*** PROVIDED ENTRIES ***
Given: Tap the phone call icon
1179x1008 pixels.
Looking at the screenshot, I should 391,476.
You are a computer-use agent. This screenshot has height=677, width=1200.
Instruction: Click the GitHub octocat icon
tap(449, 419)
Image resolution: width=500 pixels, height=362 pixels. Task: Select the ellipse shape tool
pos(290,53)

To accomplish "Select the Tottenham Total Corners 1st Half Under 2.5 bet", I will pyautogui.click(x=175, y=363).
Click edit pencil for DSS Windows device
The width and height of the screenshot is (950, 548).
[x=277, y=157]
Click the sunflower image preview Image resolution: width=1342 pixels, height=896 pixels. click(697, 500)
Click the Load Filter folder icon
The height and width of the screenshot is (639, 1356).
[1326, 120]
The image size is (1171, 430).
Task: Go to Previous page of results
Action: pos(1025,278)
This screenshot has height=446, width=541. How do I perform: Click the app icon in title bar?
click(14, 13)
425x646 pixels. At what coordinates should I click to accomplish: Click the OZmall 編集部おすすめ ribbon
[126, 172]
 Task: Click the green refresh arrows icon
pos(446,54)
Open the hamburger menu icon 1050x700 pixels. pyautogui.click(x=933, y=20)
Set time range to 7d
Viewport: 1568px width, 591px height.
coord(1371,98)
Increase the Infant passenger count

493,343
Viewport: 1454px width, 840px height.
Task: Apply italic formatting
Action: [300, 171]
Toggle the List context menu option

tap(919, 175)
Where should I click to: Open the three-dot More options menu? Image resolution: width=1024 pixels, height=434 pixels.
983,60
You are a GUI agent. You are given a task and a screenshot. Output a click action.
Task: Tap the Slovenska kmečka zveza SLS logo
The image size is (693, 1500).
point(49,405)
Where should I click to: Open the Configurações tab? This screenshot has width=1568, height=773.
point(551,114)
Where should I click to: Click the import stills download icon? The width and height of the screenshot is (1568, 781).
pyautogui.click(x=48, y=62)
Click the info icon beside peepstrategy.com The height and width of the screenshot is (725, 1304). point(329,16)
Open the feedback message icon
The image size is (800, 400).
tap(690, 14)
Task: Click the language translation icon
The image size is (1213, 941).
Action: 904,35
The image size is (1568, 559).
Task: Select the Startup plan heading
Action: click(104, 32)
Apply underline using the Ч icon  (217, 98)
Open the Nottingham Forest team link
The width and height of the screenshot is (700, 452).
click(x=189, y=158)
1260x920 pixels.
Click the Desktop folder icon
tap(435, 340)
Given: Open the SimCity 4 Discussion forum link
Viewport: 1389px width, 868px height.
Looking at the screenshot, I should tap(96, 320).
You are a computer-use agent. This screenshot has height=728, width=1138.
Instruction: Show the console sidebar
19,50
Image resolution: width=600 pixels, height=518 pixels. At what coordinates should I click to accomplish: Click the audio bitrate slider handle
***
* [TASK INSTRUCTIONS]: Please print out every record exactly as it is written.

* [WRITTEN SOLUTION]:
Given: Tap the phone call icon
1179x1008 pixels.
Looking at the screenshot, I should 391,476.
You are a computer-use agent. This screenshot has height=677, width=1200.
Instruction: Click the GitHub octocat icon
tap(449, 419)
Image resolution: width=500 pixels, height=362 pixels. Task: Select the ellipse shape tool
pos(290,53)

To accomplish "Select the Tottenham Total Corners 1st Half Under 2.5 bet", I will pyautogui.click(x=175, y=363).
Click edit pencil for DSS Windows device
The width and height of the screenshot is (950, 548).
[x=277, y=157]
Click the sunflower image preview Image resolution: width=1342 pixels, height=896 pixels. click(697, 500)
Click the Load Filter folder icon
The height and width of the screenshot is (639, 1356).
[1326, 120]
The image size is (1171, 430).
Task: Go to Previous page of results
Action: pos(1025,278)
This screenshot has height=446, width=541. How do I perform: Click the app icon in title bar?
click(14, 13)
425x646 pixels. At what coordinates should I click to accomplish: Click the OZmall 編集部おすすめ ribbon
[126, 172]
 Task: Click the green refresh arrows icon
pos(446,54)
Open the hamburger menu icon 1050x700 pixels. pyautogui.click(x=933, y=20)
Set time range to 7d
Viewport: 1568px width, 591px height.
coord(1371,98)
Increase the Infant passenger count

493,343
Viewport: 1454px width, 840px height.
Task: Apply italic formatting
Action: [300, 171]
Toggle the List context menu option

tap(919, 175)
Where should I click to: Open the three-dot More options menu? Image resolution: width=1024 pixels, height=434 pixels.
983,60
You are a GUI agent. You are given a task and a screenshot. Output a click action.
Task: Tap the Slovenska kmečka zveza SLS logo
The image size is (693, 1500).
point(49,405)
Where should I click to: Open the Configurações tab? This screenshot has width=1568, height=773.
point(551,114)
Where should I click to: Click the import stills download icon? The width and height of the screenshot is (1568, 781).
pyautogui.click(x=48, y=62)
Click the info icon beside peepstrategy.com The height and width of the screenshot is (725, 1304). point(329,16)
Open the feedback message icon
The image size is (800, 400).
tap(690, 14)
Task: Click the language translation icon
The image size is (1213, 941).
Action: 904,35
The image size is (1568, 559).
Task: Select the Startup plan heading
Action: click(104, 32)
Apply underline using the Ч icon  (217, 98)
Open the Nottingham Forest team link
The width and height of the screenshot is (700, 452).
click(x=189, y=158)
1260x920 pixels.
Click the Desktop folder icon
tap(435, 340)
Given: Open the SimCity 4 Discussion forum link
Viewport: 1389px width, 868px height.
Looking at the screenshot, I should tap(96, 320).
You are a computer-use agent. This screenshot has height=728, width=1138.
Instruction: Show the console sidebar
19,50
Image resolution: width=600 pixels, height=518 pixels. At what coordinates should I click to accomplish: Click the audio bitrate slider handle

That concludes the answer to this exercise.